[Opening Supplied passage section]
Uber has clearly seen a downturn in the need for its core ridesharing app since the start of the coronavirus pandemic. But now, the company is utilizing a service it quietly launched in April in a few select markets just in time for the holiday shipping spree: Uber Connect. Uber Connect is available for sending and receiving packages in thousands of new locations, arriving in 2,400 US cities this week. For sending out a holiday gift or a box of chocolate chip cookies, you put in your recipient’s address and contact info. When a delivery driver arrives at your location, you meet at the curb and put the items in the trunk to keep it a contactless experience. On the other end the recipient is notified when the package arrives if they have the Uber app.
As the world takes a closer look at sustainability and the impact of carbon emissions on climate change, more and more global companies are changing their business processes and technologies to reduce their impact on climate change. We have seen this from a number of companies looking to end deforestation or make the switch to renewable energy sources. United Natural Foods Inc. (UNFI) is the latest to make a major announcement in its efforts to reduce its impact on climate change by setting science-based emissions reduction targets covering its own operations and value chain. The wholesale grocery distributor expects its targets will align with the goals of the Paris Agreement to limit global temperature rise to well below 2°C above pre-industrial levels, and to pursue efforts to limit warming to 1.5°C for the best chance of avoiding the worst impacts of climate change.
[Closing Supplied passage section]
● What the exercise asks
Please continue the news excerpt about Uber Connect and United Natural Foods' emissions targets, picking up right after its final sentence.
[Opening Provided data section]
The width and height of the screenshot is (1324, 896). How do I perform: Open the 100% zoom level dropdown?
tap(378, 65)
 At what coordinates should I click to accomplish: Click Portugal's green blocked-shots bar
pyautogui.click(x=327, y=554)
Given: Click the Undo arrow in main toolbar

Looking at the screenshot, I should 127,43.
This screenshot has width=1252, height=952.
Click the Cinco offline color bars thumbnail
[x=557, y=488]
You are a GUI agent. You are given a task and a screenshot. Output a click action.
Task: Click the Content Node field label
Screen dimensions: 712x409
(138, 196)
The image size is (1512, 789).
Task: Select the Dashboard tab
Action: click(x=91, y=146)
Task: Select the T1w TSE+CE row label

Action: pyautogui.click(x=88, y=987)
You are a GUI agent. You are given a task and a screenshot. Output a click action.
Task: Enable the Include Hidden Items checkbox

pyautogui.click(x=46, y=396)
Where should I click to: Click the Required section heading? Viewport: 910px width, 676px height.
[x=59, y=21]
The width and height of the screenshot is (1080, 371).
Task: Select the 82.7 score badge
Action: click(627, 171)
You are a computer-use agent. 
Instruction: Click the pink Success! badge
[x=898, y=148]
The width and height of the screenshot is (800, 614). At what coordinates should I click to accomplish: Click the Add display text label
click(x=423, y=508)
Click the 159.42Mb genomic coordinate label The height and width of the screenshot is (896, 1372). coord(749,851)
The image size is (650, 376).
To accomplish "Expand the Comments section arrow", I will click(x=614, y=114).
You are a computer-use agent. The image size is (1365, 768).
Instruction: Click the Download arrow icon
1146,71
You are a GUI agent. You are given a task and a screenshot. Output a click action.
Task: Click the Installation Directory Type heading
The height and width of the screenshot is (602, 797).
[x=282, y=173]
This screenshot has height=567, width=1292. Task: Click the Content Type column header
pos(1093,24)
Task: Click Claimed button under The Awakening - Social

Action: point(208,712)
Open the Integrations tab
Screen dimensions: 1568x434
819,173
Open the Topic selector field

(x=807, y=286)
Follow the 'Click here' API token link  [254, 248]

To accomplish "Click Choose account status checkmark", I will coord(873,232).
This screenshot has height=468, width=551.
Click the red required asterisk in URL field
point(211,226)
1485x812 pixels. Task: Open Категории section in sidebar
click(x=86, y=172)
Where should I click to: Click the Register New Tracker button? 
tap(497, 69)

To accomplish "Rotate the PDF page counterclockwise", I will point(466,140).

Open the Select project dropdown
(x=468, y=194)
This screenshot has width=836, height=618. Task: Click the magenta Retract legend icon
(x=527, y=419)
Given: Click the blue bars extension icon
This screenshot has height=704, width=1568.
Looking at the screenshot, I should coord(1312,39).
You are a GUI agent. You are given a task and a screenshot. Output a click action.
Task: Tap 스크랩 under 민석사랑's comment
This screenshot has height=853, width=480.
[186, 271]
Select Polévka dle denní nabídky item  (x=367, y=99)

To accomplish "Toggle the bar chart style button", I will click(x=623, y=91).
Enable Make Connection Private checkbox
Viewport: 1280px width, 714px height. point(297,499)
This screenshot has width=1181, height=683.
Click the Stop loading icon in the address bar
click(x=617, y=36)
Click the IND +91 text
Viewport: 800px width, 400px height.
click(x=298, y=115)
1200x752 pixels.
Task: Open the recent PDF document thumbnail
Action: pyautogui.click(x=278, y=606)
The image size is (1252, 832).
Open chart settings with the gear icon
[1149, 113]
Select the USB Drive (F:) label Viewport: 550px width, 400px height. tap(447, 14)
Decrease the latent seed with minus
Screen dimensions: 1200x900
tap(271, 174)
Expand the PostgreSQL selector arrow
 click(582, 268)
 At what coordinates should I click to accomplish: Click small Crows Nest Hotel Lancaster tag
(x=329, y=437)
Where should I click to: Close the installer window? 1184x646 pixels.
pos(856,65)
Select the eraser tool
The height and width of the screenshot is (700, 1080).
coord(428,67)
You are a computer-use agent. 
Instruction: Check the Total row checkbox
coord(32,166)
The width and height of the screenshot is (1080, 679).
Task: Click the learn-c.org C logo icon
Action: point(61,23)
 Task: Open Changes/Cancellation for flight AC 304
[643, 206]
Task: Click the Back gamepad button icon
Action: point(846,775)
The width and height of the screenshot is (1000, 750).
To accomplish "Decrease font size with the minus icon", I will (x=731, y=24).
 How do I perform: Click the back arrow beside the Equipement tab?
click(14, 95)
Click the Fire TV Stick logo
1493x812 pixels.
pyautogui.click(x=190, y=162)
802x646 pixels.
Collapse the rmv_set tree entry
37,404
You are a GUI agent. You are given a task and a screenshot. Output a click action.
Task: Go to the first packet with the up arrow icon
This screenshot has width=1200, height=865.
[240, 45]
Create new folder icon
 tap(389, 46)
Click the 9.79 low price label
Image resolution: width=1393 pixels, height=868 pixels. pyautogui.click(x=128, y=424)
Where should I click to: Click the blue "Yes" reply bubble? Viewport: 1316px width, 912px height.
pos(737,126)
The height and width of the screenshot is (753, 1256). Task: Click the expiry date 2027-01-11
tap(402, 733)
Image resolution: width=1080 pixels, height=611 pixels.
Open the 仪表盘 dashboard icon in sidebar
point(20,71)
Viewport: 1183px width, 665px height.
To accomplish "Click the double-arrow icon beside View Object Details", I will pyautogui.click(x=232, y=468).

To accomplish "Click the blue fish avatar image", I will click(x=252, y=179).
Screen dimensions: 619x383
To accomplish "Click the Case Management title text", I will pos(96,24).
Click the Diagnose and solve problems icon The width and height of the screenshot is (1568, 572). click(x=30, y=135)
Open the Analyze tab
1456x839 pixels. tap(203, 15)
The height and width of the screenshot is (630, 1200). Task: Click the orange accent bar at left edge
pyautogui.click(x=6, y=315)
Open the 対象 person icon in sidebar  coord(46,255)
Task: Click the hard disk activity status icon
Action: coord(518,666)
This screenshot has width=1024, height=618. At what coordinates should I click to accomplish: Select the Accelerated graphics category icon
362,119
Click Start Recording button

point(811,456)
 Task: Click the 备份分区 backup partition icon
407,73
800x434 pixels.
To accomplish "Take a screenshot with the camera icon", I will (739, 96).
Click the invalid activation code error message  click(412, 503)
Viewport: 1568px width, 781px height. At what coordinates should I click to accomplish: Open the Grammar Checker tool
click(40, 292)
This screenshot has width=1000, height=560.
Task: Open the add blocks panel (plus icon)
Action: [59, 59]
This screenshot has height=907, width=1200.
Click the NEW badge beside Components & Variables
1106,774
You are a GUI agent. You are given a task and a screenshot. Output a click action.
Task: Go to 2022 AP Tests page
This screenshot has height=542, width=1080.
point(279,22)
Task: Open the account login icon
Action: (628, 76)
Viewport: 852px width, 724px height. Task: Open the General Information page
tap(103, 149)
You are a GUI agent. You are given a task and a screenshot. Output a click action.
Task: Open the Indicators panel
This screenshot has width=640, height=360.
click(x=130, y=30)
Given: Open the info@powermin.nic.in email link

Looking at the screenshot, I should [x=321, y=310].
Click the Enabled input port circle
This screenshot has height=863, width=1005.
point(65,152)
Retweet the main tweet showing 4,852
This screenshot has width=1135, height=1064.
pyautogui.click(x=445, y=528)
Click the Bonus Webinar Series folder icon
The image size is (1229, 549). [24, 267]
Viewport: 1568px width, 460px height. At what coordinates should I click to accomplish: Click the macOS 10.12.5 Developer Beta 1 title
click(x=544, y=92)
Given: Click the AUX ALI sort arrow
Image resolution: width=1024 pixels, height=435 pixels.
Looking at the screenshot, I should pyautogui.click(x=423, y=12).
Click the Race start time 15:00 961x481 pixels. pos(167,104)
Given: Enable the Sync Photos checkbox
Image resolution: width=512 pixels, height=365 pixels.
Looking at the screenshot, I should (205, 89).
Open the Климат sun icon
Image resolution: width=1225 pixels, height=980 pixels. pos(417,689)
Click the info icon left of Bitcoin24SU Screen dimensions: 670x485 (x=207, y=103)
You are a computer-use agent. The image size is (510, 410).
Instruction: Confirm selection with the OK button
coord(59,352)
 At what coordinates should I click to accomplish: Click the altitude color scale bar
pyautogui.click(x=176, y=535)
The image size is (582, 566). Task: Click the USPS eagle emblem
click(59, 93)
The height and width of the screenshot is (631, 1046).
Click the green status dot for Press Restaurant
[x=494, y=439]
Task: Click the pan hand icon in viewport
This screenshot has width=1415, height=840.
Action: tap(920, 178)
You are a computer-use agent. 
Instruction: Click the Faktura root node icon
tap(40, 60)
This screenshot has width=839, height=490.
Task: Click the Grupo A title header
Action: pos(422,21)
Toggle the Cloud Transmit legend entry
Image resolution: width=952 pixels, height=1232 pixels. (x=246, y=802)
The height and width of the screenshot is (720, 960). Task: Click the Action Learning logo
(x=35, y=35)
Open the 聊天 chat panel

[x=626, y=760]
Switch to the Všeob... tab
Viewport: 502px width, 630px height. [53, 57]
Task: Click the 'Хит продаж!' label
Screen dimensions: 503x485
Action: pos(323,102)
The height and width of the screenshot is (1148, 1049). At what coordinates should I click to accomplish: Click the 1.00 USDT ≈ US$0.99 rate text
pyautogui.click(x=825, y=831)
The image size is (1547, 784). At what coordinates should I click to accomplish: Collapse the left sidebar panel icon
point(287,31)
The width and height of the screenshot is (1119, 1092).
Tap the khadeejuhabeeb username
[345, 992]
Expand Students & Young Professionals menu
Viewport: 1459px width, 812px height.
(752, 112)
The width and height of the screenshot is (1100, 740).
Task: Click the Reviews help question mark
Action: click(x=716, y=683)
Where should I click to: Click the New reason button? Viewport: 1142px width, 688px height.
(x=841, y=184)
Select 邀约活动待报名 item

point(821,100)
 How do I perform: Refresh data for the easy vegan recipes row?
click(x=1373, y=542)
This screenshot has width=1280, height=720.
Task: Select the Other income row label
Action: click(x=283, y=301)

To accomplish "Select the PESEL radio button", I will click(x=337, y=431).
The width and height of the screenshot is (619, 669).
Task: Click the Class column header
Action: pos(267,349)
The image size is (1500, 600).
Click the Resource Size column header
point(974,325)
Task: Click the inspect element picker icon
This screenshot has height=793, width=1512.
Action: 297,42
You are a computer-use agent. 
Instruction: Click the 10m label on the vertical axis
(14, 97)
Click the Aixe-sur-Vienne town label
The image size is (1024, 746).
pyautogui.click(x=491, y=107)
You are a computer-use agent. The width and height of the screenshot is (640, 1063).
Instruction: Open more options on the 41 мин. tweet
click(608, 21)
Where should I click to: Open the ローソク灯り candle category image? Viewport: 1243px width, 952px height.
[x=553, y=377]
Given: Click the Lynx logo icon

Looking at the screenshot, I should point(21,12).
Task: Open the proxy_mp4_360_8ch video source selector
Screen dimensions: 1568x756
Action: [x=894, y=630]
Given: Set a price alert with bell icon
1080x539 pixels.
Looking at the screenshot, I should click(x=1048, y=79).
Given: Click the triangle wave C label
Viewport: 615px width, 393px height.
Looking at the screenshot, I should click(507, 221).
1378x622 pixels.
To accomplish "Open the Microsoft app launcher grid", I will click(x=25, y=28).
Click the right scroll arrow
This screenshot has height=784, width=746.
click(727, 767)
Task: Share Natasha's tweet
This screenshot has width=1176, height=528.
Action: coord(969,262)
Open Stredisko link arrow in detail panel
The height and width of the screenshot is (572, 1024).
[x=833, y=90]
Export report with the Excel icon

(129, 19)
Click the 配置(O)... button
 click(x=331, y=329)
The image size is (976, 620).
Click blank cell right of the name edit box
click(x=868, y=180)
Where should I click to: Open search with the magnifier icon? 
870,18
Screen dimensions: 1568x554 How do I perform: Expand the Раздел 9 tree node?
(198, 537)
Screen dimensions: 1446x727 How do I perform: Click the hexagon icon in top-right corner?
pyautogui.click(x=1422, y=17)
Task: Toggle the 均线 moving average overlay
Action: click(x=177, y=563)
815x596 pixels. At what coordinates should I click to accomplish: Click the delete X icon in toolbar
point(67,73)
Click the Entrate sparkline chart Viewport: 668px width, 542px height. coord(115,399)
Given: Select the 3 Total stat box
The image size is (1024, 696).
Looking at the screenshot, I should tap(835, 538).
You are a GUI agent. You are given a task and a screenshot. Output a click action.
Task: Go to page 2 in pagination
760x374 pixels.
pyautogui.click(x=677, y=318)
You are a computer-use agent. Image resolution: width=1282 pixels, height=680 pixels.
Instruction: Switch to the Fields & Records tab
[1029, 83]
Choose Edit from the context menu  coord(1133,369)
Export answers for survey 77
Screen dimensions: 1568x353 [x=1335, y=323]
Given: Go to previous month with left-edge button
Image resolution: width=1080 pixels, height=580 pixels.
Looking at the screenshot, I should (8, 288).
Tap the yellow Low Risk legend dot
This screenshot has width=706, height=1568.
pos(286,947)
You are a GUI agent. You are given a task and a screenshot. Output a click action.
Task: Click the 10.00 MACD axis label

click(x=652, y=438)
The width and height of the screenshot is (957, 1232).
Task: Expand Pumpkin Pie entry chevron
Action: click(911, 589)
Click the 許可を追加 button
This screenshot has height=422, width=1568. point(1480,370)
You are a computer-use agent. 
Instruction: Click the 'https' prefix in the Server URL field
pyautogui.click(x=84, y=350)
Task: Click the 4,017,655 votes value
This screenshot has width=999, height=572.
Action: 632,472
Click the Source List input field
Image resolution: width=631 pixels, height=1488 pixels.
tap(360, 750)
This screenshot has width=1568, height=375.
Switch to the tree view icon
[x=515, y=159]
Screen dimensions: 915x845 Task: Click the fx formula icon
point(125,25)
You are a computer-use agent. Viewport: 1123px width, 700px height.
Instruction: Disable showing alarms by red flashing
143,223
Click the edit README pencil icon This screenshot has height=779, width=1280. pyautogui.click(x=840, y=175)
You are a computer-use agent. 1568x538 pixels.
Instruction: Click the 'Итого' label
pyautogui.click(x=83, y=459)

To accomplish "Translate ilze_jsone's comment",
[Closing Provided data section]
● Task output
One of the most fickle products when it comes to accurately forecasting supply and demand is Christmas trees. With the coronavirus pandemic experiencing another global surge, no one was really sure how Christmas tree sales would go this year. For those farmers in Europe that sell trees, things are going well. However, even when things are going well, there are always issues that arise. For example, in Denmark, the industry relies on workers from Eastern Europe during the season. The supply has dried up due to cross-border travel restrictions. But, demand for trees is surging, as more people seem to be getting in the festive mood to counteract the general glumness of the pandemic. Even with the growing complexities of the supply chain due to COVID-19, tree farmers are in bright spirits.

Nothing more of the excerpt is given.